Diözese Linz schlägt Alarm: "Untragbare Zustände" in Care-Berufen
Einen eindringlichen Warnruf angesichts nicht tragbaren Arbeitssituationen der Beschäftigten in Pflege und Betreuung hat am Dienstag die Diözese Linz an die Bundesregierung gerichtet. Für das Personal der medizinischen und Care-Berufe stünden Überlastung und Erschöpfung infolge von Personalknappheit bei ständig zunehmenden Aufgaben und eine Stimmung der Beklemmung und Angst auf der Tagesordnung. Die Situation habe sich durch die nun schon fast zweijährige Corona-Situation noch verschlimmert, heißt es in einer gemeinsamen Aussendung von Diözesanbischof Manfred Scheuer und Verantwortlichen von Caritas, Katholischer Aktion und Betriebsseelsorge. Dringend seien Veränderungen nötig, "damit Care-Arbeit in Zukunft so verrichtet werden kann, dass sie den Bedürfnissen beider Seiten gerecht wird".

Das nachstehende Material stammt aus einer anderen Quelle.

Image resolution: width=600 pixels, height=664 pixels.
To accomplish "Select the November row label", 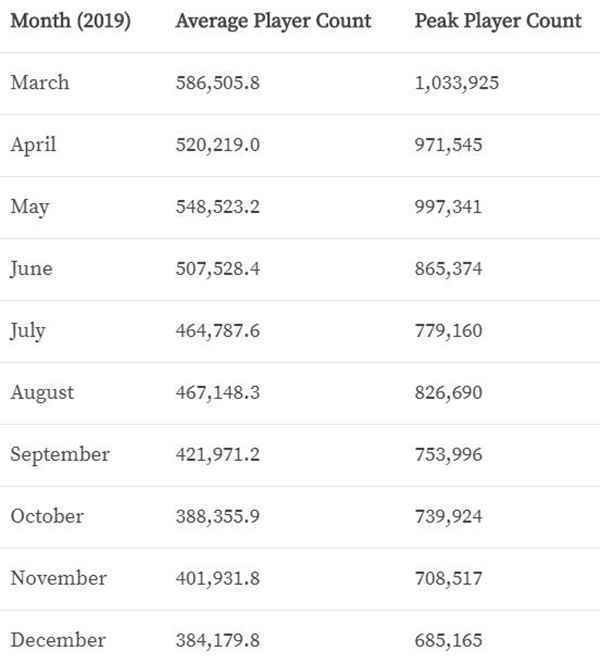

Bischof Scheuer hatte erst kürzlich bei einem Besuch im Krankenhaus Braunau die Situation selbst erlebt. Das pflegende und medizinische Personal auf der Corona-Intensivstation komme "an die Grenzen des Leistbaren. Den Männern und Frauen wird Übermenschliches abverlangt", betonte er. Anliegen aller müsse es sein, "dass die Bereitschaft der Frauen und Männer, sich in diesen Berufen für Menschen einzusetzen, nicht ausgenutzt wird". Es brauche daher Rahmenbedingungen, um den Beruf auch "menschenwürdig" ausüben zu können, mehr Rücksicht auf die Beschäftigten und "gemeinsame Lösungen" - was dann auch ein wichtiger Beitrag für mehr "Zusammenhalt in der Gesellschaft" sei.

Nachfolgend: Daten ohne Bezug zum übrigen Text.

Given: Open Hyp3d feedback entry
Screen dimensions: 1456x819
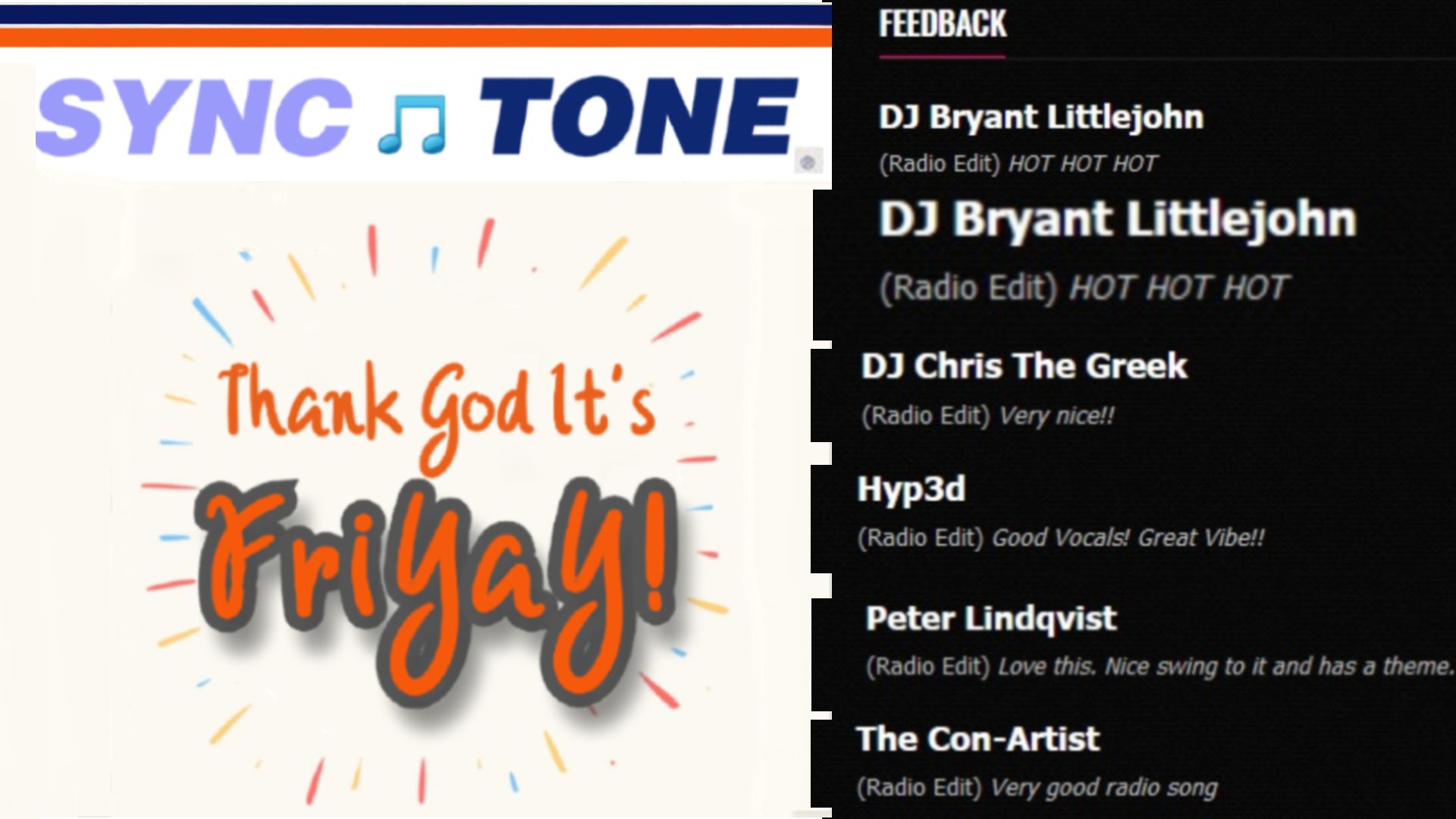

Auch in anderen Arbeitsbereichen gibt es derzeit "drastische Verschlechterungen", berichtete Michaela Pröstler-Zopf von der Betriebsseelsorge und der "Katholischen Arbeitnehmer:innenbewegung" (KAB). So habe sich etwa in der Kinderbetreuung die generelle Personalknappheit seit Pandemie-Beginn durch Quarantänezeiten und Krankenstände weiter verschärft. "Äußerst unbefriedigende Notlösungen" seien die Folge, die auch zulasten der Kinder gingen. Ein Erfüllen der pädagogischen Anforderungen sei kaum möglich, "wenn ich gleichzeitig für zwei Gruppen verantwortlich bin und nebenbei auch noch die Büro- und Elternarbeit machen muss", zitierte Pröpstler-Zopf eine Elementarpädagogin. Die KAB teile die Forderungen der Beschäftigten.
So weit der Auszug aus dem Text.